The man who predicted the financial crisis
On Sept. 7, 2006, Nouriel Roubini, an economics professor at New York University, stood before an audience of economists at the International Monetary Fund and announced that a crisis was brewing.
In the coming months and years, he warned, the United States was likely to face a once-in-a-lifetime housing bust, an oil shock, sharply declining consumer confidence and, ultimately, a deep recession.
He laid out a bleak sequence of events: homeowners defaulting on mortgages, trillions of dollars of mortgage-backed securities unraveling worldwide and the global financial system shuddering to a halt. These developments, he went on, could cripple or destroy hedge funds, investment banks and other major financial institutions like Fannie Mae and Freddie Mac.

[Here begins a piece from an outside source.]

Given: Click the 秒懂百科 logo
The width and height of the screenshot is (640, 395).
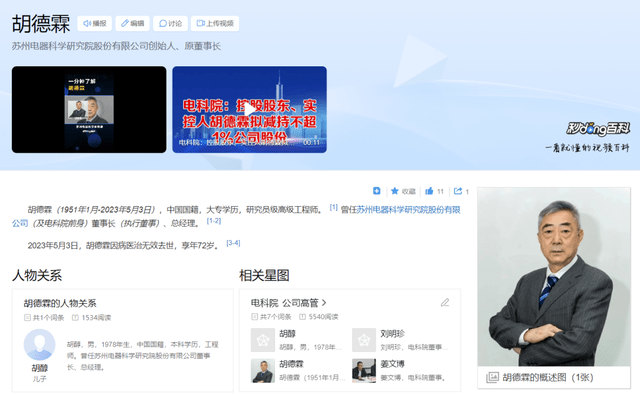Looking at the screenshot, I should [598, 129].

The audience seemed skeptical, even dismissive.
As Roubini stepped down from the lectern after his talk, the moderator of the event quipped, "I think perhaps we will need a stiff drink after that."
At the time, unemployment and inflation remained low, and the economy, while weak, was still growing, despite rising oil prices and a softening housing market.

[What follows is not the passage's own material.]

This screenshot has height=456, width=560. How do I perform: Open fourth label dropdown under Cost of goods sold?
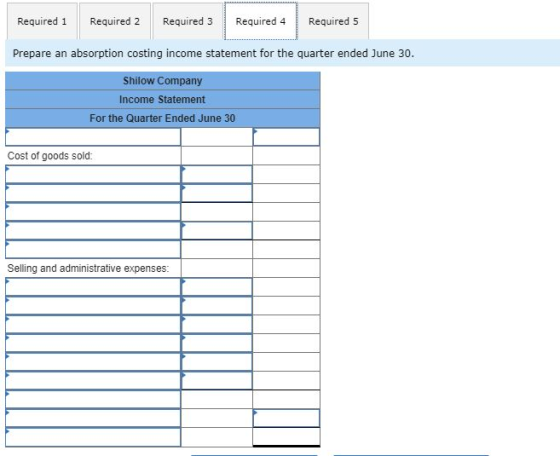pyautogui.click(x=93, y=231)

When the economist Anirvan Banerji delivered his response to Roubini’s talk, he noted that Roubini’s predictions did not make use of mathematical models and dismissed his hunches as those of a career naysayer.
There was declining employment, a deteriorating dollar, ever-increasing evidence of a huge housing bust and a growing air of panic in financial markets as the credit crisis deepened.
Following the Fed’s further extraordinary actions in the spring — including making lines of credit available to selected investment banks and brokerage houses — many economists made note of the ensuing economic rally and proclaimed the credit crisis over and a recession averted.
Not all of these developments have come to pass (and perhaps never will), but the demise last month of the California bank IndyMac — one of the largest such failures in U.S. history — drew only more attention to Roubini’s seeming prescience.
He is now a sought-after adviser, spending much of his time shuttling between meetings with central bank governors and finance ministers in Europe and Asia.
For months Roubini has been arguing that the true cost of the housing crisis will not be a mere $300 billion — the amount allowed for by the housing legislation sponsored by Representative Barney Frank and Senator Christopher Dodd — but something between a trillion and a trillion and a half dollars.
"Reckless people have deluded themselves that this was a subprime crisis," he told me.
"But we have problems with credit-card debt, student-loan debt, auto loans, commercial real estate loans, home-equity loans, corporate debt and loans that financed leveraged buyouts."
All of these forms of debt, he argues, suffer from some or all of the same traits that first surfaced in the housing market: shoddy underwriting, securitization, negligence on the part of the credit-rating agencies and lax government oversight.
Roubini argues that most of the losses from this bad debt have yet to be written off, and the toll from bad commercial real estate loans alone may help send hundreds of local banks into the arms of the Federal Deposit Insurance Corporation.
In turn, these bailouts will add hundreds of billions of dollars to an already gargantuan federal debt, and someone, somewhere, is going to have to finance that debt, along with all the other debt accumulated by consumers and corporations.